The Medical Coding Case Study

Here's how these techniques work in practice. A medical coding startup needed AI to extract billing codes from doctor transcripts. The initial results were terrible, with little to no accuracy.

The solution combined multiple core techniques:

Step 1: Started with clear, specific instructions about the task and output format.

Step 2: Added a few-shot examples showing correct coding decisions with explanations.

Step 3: Include edge cases and tricky scenarios in the examples.

Result: 70% improvement in accuracy.

The key insight: the examples didn't just show what to do. They also showed the reasoning process behind each decision, helping the AI understand not just the patterns but the logic.

Combining Core Techniques

The most effective prompts often combine multiple techniques:

Zero-shot + Clarity: "Translate the following French text to English, maintaining the formal tone: [text]"

Few-shot + Specificity: Provide 3 examples of the exact format you want, then ask for the same format with new input.

Persona + Task + Examples: Set a role, define the task clearly, and show examples of success.
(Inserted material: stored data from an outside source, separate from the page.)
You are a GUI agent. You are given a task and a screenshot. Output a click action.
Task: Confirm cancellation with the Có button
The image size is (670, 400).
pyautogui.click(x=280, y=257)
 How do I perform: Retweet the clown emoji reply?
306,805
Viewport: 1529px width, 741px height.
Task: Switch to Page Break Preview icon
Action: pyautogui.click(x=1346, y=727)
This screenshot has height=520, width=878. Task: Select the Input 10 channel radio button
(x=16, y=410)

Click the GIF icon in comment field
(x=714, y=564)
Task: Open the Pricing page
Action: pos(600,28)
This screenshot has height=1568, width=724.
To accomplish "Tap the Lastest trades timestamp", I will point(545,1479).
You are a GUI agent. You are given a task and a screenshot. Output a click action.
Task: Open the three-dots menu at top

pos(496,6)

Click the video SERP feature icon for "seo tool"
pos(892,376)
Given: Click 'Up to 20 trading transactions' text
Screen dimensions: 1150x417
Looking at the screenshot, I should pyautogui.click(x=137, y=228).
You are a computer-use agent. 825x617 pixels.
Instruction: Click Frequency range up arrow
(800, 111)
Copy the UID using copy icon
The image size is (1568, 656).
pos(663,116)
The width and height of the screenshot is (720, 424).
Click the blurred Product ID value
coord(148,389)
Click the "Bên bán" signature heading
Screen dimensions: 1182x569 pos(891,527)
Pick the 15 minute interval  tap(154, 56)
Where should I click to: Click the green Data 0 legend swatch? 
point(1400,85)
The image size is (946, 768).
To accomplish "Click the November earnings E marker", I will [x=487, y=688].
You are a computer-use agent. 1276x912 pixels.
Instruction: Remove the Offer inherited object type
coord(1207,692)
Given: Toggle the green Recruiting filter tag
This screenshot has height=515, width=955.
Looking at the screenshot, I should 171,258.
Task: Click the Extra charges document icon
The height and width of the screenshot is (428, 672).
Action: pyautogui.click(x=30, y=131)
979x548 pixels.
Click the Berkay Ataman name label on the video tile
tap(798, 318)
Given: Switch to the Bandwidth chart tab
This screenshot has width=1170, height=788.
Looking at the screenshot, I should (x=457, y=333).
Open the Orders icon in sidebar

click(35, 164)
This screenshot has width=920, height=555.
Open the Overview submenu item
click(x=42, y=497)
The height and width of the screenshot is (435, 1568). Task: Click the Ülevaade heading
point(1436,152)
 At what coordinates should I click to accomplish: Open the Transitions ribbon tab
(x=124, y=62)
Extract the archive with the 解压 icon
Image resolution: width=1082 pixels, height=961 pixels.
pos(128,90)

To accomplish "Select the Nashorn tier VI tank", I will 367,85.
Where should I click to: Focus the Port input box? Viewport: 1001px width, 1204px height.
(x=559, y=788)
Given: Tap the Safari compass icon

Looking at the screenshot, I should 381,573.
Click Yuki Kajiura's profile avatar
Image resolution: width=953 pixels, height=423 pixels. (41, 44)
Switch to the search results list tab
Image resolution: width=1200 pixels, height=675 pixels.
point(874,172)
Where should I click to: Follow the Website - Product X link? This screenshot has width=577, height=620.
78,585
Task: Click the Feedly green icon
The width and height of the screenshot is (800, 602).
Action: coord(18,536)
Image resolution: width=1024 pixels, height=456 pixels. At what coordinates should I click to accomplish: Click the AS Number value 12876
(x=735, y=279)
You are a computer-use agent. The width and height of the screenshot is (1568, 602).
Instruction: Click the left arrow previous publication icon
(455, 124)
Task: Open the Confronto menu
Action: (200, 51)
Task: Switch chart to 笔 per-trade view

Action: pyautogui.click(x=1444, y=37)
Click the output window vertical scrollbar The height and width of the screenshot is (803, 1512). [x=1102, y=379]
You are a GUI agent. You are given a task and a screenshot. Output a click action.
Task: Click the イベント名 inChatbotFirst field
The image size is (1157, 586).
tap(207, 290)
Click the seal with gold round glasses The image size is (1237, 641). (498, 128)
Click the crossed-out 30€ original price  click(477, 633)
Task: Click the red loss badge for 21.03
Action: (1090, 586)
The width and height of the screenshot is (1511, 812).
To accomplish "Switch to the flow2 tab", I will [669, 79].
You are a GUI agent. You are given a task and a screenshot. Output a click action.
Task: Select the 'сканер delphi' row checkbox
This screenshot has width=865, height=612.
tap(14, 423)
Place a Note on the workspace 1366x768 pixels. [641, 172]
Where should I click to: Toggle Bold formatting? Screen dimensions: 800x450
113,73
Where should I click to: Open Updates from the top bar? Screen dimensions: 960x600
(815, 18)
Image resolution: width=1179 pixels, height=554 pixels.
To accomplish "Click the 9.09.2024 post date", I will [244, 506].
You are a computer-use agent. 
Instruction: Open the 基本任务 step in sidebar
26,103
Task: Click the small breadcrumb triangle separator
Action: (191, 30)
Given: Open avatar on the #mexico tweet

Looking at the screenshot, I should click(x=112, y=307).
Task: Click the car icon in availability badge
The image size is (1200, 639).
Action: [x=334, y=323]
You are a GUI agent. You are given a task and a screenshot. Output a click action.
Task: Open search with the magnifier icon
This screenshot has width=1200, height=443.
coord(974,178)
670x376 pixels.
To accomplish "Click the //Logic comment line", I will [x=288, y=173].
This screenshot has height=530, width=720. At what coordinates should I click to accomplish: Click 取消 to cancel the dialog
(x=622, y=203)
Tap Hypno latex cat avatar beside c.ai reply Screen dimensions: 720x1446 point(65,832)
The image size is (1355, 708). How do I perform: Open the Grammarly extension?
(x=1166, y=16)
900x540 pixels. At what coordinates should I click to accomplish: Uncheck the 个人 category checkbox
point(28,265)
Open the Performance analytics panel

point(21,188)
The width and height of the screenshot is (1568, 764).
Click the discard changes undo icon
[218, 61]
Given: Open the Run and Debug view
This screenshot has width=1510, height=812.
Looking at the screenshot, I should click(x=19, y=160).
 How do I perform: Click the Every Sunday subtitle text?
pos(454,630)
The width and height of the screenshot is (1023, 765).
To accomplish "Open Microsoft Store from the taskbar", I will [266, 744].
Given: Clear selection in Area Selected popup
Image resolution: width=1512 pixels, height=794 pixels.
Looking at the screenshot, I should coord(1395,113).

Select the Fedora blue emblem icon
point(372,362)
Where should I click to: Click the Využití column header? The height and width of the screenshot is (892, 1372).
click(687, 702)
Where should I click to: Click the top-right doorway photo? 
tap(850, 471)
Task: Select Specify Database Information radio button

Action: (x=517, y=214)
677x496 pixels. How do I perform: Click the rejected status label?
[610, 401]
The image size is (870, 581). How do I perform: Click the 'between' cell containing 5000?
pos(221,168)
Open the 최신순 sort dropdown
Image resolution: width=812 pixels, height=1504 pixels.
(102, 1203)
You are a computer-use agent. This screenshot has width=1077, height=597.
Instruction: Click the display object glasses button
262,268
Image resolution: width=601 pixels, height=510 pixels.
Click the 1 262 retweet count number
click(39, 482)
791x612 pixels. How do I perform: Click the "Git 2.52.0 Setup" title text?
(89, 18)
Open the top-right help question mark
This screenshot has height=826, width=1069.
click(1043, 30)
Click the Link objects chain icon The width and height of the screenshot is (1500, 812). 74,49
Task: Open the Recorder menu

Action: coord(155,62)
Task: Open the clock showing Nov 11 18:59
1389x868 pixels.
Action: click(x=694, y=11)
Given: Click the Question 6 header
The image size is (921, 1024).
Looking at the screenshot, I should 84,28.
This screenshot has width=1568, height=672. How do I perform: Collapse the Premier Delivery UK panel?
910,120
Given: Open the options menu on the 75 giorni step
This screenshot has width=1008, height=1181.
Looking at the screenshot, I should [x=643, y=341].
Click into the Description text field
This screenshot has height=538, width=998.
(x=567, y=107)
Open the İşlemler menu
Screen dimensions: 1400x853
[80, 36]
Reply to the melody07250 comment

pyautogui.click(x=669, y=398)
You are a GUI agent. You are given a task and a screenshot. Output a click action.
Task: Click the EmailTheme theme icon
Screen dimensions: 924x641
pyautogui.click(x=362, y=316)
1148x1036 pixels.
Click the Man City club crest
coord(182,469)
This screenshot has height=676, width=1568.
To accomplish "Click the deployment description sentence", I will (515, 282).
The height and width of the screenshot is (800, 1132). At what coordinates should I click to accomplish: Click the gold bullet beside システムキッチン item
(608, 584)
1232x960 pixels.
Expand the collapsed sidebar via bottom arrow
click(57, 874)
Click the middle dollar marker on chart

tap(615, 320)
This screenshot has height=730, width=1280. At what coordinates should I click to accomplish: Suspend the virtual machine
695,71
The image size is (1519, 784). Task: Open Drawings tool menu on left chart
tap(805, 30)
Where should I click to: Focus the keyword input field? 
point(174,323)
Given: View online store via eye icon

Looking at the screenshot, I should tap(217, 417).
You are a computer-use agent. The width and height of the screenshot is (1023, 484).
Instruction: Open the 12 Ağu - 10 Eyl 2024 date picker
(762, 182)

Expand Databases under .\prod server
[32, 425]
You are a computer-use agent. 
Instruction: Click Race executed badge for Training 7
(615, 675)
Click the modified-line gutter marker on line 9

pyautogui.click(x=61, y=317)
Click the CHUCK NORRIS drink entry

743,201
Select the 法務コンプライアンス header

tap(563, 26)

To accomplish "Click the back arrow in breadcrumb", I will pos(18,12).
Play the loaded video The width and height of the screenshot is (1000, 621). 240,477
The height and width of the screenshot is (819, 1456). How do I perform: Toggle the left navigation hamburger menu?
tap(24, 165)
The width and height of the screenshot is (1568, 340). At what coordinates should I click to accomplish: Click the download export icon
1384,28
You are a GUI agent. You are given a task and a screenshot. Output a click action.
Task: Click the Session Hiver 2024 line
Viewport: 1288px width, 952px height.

When Core Techniques Aren't Enough

These core techniques handle most everyday prompt engineering needs. But sometimes you need more sophisticated approaches:

  • When the task requires complex reasoning
  • When you need the AI to check its own work
  • When simple examples don't capture the full complexity
  • When you're building production systems that need reliability

That's when you move to advanced techniques. But master these core approaches first. They're the foundation everything else builds on.

Practice Exercise

Try this exercise to cement your understanding:

  1. Pick a task you do regularly (writing emails, analysing data, creating content)
  2. Write a zero-shot prompt for it
  3. Add 2-3 examples to make it a few-shot
  4. Apply the clarity principle to make instructions more specific
  5. Compare the results

You'll likely see dramatic improvements just from this simple progression.